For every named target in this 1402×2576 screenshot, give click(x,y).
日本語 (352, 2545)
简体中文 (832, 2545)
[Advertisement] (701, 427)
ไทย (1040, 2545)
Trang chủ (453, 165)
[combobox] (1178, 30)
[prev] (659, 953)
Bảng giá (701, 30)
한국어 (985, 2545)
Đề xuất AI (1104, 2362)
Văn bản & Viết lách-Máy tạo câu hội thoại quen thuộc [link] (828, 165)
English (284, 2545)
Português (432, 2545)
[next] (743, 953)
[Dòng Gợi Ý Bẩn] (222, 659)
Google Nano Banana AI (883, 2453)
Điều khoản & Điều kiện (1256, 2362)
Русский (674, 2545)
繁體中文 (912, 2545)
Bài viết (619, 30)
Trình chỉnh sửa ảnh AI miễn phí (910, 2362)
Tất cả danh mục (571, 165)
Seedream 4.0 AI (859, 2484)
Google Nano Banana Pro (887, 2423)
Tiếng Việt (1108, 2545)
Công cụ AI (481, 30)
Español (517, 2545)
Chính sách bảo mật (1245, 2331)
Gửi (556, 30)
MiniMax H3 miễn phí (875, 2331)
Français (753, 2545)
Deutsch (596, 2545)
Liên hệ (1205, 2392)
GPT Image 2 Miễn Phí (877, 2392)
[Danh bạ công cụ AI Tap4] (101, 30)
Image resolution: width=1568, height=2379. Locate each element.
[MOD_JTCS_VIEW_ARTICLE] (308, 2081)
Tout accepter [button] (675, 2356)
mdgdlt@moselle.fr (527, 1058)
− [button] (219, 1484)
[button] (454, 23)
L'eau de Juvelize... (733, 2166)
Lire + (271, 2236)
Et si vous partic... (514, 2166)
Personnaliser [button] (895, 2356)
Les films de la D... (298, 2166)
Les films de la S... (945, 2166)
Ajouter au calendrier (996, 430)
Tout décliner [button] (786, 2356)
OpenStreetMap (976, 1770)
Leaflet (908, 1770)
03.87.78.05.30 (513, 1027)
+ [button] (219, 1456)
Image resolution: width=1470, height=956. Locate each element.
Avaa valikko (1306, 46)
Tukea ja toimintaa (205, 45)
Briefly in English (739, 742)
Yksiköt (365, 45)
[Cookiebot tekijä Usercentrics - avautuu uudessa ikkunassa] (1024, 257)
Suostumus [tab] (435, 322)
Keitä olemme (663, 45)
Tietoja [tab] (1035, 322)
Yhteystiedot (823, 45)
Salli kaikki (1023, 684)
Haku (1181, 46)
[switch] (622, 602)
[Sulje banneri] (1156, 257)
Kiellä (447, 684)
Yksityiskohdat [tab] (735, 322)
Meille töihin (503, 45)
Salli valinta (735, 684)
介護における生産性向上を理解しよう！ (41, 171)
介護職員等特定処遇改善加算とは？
━━━━
What the task asks:
Once you have read the data, reproduce all of it exactly.

Output for this exercise:
For every named target in this 1402×2576 screenshot, give click(x,y).
日本語 (352, 2545)
简体中文 (832, 2545)
[Advertisement] (701, 427)
ไทย (1040, 2545)
Trang chủ (453, 165)
[combobox] (1178, 30)
[prev] (659, 953)
Bảng giá (701, 30)
한국어 (985, 2545)
Đề xuất AI (1104, 2362)
Văn bản & Viết lách-Máy tạo câu hội thoại quen thuộc [link] (828, 165)
English (284, 2545)
Português (432, 2545)
[next] (743, 953)
[Dòng Gợi Ý Bẩn] (222, 659)
Google Nano Banana AI (883, 2453)
Điều khoản & Điều kiện (1256, 2362)
Русский (674, 2545)
繁體中文 (912, 2545)
Bài viết (619, 30)
Trình chỉnh sửa ảnh AI miễn phí (910, 2362)
Tất cả danh mục (571, 165)
Seedream 4.0 AI (859, 2484)
Google Nano Banana Pro (887, 2423)
Tiếng Việt (1108, 2545)
Công cụ AI (481, 30)
Español (517, 2545)
Chính sách bảo mật (1245, 2331)
Gửi (556, 30)
MiniMax H3 miễn phí (875, 2331)
Français (753, 2545)
Deutsch (596, 2545)
Liên hệ (1205, 2392)
GPT Image 2 Miễn Phí (877, 2392)
[Danh bạ công cụ AI Tap4] (101, 30)
Image resolution: width=1568, height=2379. Locate each element.
[MOD_JTCS_VIEW_ARTICLE] (308, 2081)
Tout accepter [button] (675, 2356)
mdgdlt@moselle.fr (527, 1058)
− [button] (219, 1484)
[button] (454, 23)
L'eau de Juvelize... (733, 2166)
Lire + (271, 2236)
Et si vous partic... (514, 2166)
Personnaliser [button] (895, 2356)
Les films de la D... (298, 2166)
Les films de la S... (945, 2166)
Ajouter au calendrier (996, 430)
Tout décliner [button] (786, 2356)
OpenStreetMap (976, 1770)
Leaflet (908, 1770)
03.87.78.05.30 (513, 1027)
+ [button] (219, 1456)
Image resolution: width=1470, height=956. Locate each element.
Avaa valikko (1306, 46)
Tukea ja toimintaa (205, 45)
Briefly in English (739, 742)
Yksiköt (365, 45)
[Cookiebot tekijä Usercentrics - avautuu uudessa ikkunassa] (1024, 257)
Suostumus [tab] (435, 322)
Keitä olemme (663, 45)
Tietoja [tab] (1035, 322)
Yhteystiedot (823, 45)
Salli kaikki (1023, 684)
Haku (1181, 46)
[switch] (622, 602)
[Sulje banneri] (1156, 257)
Kiellä (447, 684)
Yksityiskohdat [tab] (735, 322)
Meille töihin (503, 45)
Salli valinta (735, 684)
介護における生産性向上を理解しよう！ (41, 171)
介護職員等特定処遇改善加算とは？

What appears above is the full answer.